[Collected data]
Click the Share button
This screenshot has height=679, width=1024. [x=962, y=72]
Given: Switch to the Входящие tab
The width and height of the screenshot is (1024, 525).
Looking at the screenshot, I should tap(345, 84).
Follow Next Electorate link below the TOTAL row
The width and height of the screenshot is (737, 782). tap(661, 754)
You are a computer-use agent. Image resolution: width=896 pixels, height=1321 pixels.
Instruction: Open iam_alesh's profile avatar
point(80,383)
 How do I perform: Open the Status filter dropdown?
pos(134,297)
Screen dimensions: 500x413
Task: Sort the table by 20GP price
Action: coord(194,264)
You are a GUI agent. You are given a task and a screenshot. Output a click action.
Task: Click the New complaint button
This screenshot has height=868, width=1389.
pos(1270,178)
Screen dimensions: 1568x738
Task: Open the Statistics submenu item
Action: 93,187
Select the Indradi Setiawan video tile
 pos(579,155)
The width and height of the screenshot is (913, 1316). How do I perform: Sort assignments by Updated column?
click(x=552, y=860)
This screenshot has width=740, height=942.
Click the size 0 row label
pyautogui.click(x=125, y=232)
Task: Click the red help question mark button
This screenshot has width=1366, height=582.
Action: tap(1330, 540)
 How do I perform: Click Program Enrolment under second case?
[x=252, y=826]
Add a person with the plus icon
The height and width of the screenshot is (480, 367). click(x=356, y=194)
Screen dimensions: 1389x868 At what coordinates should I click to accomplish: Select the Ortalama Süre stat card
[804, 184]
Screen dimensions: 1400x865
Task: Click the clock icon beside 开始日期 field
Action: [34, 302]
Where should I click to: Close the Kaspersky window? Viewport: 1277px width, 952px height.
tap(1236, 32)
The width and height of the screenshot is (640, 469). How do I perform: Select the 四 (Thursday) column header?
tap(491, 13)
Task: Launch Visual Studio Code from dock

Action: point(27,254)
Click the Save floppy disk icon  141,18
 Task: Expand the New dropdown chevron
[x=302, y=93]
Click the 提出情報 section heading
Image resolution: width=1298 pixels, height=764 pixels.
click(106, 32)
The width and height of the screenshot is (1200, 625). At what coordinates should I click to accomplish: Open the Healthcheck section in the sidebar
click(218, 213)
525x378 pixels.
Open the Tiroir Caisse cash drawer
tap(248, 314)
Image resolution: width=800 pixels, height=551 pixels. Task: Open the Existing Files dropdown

WORK REQUIRED
Reproduce, exactly, all the lines shown above.

REPLY TO THE EXERCISE
Click the Share button
This screenshot has height=679, width=1024. [x=962, y=72]
Given: Switch to the Входящие tab
The width and height of the screenshot is (1024, 525).
Looking at the screenshot, I should tap(345, 84).
Follow Next Electorate link below the TOTAL row
The width and height of the screenshot is (737, 782). tap(661, 754)
You are a computer-use agent. Image resolution: width=896 pixels, height=1321 pixels.
Instruction: Open iam_alesh's profile avatar
point(80,383)
 How do I perform: Open the Status filter dropdown?
pos(134,297)
Screen dimensions: 500x413
Task: Sort the table by 20GP price
Action: coord(194,264)
You are a GUI agent. You are given a task and a screenshot. Output a click action.
Task: Click the New complaint button
This screenshot has height=868, width=1389.
pos(1270,178)
Screen dimensions: 1568x738
Task: Open the Statistics submenu item
Action: 93,187
Select the Indradi Setiawan video tile
 pos(579,155)
The width and height of the screenshot is (913, 1316). How do I perform: Sort assignments by Updated column?
click(x=552, y=860)
This screenshot has width=740, height=942.
Click the size 0 row label
pyautogui.click(x=125, y=232)
Task: Click the red help question mark button
This screenshot has width=1366, height=582.
Action: tap(1330, 540)
 How do I perform: Click Program Enrolment under second case?
[x=252, y=826]
Add a person with the plus icon
The height and width of the screenshot is (480, 367). click(x=356, y=194)
Screen dimensions: 1389x868 At what coordinates should I click to accomplish: Select the Ortalama Süre stat card
[804, 184]
Screen dimensions: 1400x865
Task: Click the clock icon beside 开始日期 field
Action: [34, 302]
Where should I click to: Close the Kaspersky window? Viewport: 1277px width, 952px height.
tap(1236, 32)
The width and height of the screenshot is (640, 469). How do I perform: Select the 四 (Thursday) column header?
tap(491, 13)
Task: Launch Visual Studio Code from dock

Action: point(27,254)
Click the Save floppy disk icon  141,18
 Task: Expand the New dropdown chevron
[x=302, y=93]
Click the 提出情報 section heading
Image resolution: width=1298 pixels, height=764 pixels.
click(106, 32)
The width and height of the screenshot is (1200, 625). At what coordinates should I click to accomplish: Open the Healthcheck section in the sidebar
click(218, 213)
525x378 pixels.
Open the Tiroir Caisse cash drawer
tap(248, 314)
Image resolution: width=800 pixels, height=551 pixels. Task: Open the Existing Files dropdown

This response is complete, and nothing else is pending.